Commenting on the approach that the Supreme Court would take to interpretation of statutes, Lord Neuberger said that he would find it difficult to accept that the Supreme Court could properly rule that a statute had a meaning which the Court thought was simply wrong, however long that meaning had been assumed to be correct. Furthermore, where the Supreme Court had real doubt as to the meaning of a statute, the Court should favour the meaning which has been generally assumed to be correct for a long period, especially where that assumption is a judicial decision. These approaches were, however, unnecessary to decide in the current case since His Lordship considered that the Court of Appeal 115 years ago in Ellis was correct in its interpretation of the 1870 Act.

4.  Practical pointers

Clear guidance has been given to both landlords and tenants that, if either party wants a provision within a contract, then it needs to be spelled out. If tenants want to negotiate a lease with an apportionment clause to entitle it to repayment where a break clause is operated to end the lease part way through a quarter, then this will need to be set out expressly.

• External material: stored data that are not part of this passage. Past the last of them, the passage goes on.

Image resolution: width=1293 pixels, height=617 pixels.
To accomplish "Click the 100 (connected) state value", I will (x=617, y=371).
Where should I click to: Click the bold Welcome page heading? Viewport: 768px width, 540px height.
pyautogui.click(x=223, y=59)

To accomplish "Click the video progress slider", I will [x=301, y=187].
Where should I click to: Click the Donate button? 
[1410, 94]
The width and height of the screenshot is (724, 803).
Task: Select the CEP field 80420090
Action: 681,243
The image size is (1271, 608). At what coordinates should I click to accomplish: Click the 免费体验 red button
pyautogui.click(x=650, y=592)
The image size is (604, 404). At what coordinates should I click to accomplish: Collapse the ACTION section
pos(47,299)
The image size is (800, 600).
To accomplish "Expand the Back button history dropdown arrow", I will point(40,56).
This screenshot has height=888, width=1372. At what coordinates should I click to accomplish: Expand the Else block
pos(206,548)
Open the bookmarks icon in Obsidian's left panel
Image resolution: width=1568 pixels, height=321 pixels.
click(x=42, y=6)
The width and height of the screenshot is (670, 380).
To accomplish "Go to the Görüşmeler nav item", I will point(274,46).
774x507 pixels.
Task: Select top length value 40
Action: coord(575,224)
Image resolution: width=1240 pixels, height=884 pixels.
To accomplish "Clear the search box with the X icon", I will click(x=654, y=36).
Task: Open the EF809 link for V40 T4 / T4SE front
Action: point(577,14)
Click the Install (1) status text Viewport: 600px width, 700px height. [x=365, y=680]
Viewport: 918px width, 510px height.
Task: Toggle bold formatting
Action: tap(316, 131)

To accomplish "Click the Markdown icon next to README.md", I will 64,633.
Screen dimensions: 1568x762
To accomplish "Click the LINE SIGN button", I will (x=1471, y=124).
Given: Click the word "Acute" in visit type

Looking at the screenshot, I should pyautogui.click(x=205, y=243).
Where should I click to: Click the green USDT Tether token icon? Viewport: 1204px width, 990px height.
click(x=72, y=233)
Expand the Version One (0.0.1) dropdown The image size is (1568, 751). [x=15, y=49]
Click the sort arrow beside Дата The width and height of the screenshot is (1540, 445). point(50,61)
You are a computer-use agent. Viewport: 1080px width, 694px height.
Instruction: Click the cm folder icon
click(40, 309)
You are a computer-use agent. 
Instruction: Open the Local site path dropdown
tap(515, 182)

Parties, particularly sophisticated entitles advised by professional lawyers, should not rely on the courts readily to imply terms into their contracts. There is a tough test. It is not the court's role to adjust bargains to make them fair or watertight for the parties. As already emphasised this year by Arnold v Britton, contracts, including leases, are entered into every day that turn out to benefit or prejudice one party or another more than either might have expected at the outset, or which do not anticipate a future event with which the contract fails to deal. The courts do not step in to fill the gaps in the contract unless this is actually necessary to give the contract business efficacy.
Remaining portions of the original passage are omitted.